Common Mistakes to Avoid

Here are a few common mistakes to avoid when solving inequalities involving fractions:

Mistake 1: Failing to flip the direction of the inequality sign when multiplying or dividing both sides by a negative number.
Mistake 2: Failing to multiply both sides of the inequality by the same number when multiplying both sides by a fraction.
Mistake 3: Failing to write the solution in interval notation.

Real-World Applications

Solving inequalities involving fractions has many real-world applications, including:

Finance: In finance, inequalities involving fractions are used to calculate interest rates and investment returns.
Science: In science, inequalities involving fractions are used to model population growth and decay.
Engineering: In engineering, inequalities involving fractions are used to design and optimize systems.

Conclusion

In conclusion, solving inequalities involving fractions is a crucial skill in mathematics and has many real-world applications. By following the steps outlined in this article, you can solve inequalities involving fractions with ease. Remember to multiply both sides by the same number, flip the direction of the inequality sign when necessary, and write the solution in interval notation. With practice and patience, you'll become a pro at solving inequalities involving fractions in no time!

Introduction

In our previous article, we discussed how to solve the inequality $\frac{y}{9} \ \textgreater \ 2$ . We learned how to isolate $y$ by multiplying both sides of the inequality by 9. In this article, we'll answer some frequently asked questions about solving inequalities involving fractions.

Q&A

Q: What is the first step in solving an inequality involving a fraction?

A: The first step in solving an inequality involving a fraction is to multiply both sides of the inequality by the denominator of the fraction. This will cancel out the fraction and leave us with a simpler inequality.

Q: What happens when we multiply both sides of an inequality by a negative number?

A: When we multiply both sides of an inequality by a negative number, we need to flip the direction of the inequality sign. For example, if we have the inequality $x \ \textless \ 5$ and we multiply both sides by -1, we get $-x \ \textgreater \ -5$ .

Q: How do we write the solution to an inequality in interval notation?

A: To write the solution to an inequality in interval notation, we need to determine the values of the variable that satisfy the inequality. For example, if we have the inequality $x \ \textgreater \ 2$ , we can write the solution in interval notation as $(2, \infty)$ .
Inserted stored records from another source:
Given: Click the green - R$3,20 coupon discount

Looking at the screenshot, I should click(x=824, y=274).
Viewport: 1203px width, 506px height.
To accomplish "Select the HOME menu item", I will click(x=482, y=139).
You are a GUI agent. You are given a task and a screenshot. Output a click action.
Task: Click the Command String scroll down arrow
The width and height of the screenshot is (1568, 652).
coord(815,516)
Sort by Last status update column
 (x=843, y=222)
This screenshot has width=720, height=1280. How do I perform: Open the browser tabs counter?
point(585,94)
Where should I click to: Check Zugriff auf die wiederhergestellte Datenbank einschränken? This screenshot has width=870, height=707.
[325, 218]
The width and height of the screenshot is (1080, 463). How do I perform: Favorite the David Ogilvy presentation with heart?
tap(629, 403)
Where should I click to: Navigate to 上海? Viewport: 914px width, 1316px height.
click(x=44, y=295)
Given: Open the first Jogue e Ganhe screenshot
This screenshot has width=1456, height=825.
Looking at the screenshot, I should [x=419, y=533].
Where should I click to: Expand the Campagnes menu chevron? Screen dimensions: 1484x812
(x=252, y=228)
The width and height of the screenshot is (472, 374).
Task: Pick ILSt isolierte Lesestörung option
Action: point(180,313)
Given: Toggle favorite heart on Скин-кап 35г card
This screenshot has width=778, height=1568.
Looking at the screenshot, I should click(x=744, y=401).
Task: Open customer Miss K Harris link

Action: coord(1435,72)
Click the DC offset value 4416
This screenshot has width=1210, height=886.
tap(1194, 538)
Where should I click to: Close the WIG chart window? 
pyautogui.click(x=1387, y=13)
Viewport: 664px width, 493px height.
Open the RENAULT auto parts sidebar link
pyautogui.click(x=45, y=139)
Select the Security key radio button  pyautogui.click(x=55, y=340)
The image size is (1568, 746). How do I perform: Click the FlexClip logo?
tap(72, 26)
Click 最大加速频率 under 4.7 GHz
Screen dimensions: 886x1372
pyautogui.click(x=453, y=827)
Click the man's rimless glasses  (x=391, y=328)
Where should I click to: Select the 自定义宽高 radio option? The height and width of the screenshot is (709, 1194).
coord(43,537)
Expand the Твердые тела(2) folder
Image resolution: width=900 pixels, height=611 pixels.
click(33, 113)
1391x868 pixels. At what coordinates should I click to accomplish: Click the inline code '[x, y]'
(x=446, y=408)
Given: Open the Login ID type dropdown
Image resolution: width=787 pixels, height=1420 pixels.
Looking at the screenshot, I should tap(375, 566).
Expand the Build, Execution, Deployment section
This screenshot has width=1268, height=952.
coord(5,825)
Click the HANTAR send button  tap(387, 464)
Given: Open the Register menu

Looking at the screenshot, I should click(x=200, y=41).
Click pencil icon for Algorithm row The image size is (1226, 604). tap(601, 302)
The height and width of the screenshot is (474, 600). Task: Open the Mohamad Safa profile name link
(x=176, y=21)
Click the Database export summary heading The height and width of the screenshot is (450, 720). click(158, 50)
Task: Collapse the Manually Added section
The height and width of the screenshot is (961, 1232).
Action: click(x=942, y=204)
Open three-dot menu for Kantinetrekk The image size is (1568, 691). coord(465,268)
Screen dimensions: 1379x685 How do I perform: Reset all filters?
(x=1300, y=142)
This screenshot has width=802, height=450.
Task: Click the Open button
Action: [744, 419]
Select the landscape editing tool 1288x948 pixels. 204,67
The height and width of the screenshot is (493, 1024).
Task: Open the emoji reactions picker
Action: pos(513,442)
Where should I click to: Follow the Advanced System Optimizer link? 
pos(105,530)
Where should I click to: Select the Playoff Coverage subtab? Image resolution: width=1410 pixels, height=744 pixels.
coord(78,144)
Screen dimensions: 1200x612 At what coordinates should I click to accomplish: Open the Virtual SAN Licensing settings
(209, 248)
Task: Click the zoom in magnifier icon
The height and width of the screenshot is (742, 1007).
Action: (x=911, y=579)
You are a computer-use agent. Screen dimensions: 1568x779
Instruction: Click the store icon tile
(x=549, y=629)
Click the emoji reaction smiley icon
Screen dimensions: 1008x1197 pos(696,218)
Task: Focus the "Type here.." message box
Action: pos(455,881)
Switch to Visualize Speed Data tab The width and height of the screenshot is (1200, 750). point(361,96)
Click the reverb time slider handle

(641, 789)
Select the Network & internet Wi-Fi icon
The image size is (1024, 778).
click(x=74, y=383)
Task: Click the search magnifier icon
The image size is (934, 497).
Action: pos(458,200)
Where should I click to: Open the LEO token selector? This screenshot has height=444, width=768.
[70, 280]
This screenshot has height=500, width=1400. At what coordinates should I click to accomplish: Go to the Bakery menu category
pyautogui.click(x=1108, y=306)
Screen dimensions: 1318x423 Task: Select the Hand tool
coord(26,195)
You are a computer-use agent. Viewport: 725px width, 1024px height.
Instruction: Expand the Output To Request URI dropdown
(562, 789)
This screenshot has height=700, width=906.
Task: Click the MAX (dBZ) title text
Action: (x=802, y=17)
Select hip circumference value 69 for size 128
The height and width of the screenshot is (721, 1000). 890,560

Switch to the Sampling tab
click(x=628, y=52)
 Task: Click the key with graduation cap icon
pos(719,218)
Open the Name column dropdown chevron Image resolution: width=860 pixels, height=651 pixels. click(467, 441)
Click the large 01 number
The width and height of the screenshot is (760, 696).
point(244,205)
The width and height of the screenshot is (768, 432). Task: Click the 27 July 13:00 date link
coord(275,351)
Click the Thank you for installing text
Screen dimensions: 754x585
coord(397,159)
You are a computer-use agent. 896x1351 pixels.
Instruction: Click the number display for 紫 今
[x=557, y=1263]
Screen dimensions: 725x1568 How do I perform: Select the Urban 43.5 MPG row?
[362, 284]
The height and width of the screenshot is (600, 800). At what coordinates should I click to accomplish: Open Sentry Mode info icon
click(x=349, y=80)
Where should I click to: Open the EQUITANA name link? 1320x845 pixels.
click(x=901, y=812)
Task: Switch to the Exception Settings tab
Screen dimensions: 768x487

Q: What is the difference between a strict inequality and a non-strict inequality?

A: A strict inequality is an inequality that uses a strict inequality symbol, such as $>$ or $<$ . A non-strict inequality is an inequality that uses a non-strict inequality symbol, such as $\geq$ or $\leq$ . For example, the inequality $x \ \textgreater \ 2$ is a strict inequality, while the inequality $x \ \geq \ 2$ is a non-strict inequality.

Q: How do we solve an inequality involving a fraction with a negative denominator?

A: To solve an inequality involving a fraction with a negative denominator, we need to multiply both sides of the inequality by the negative denominator. This will cancel out the fraction and leave us with a simpler inequality. We also need to flip the direction of the inequality sign.

Q: What is the importance of solving inequalities involving fractions?

A: Solving inequalities involving fractions is an essential skill in mathematics and has many real-world applications. It is used in finance, science, and engineering to model and analyze complex systems.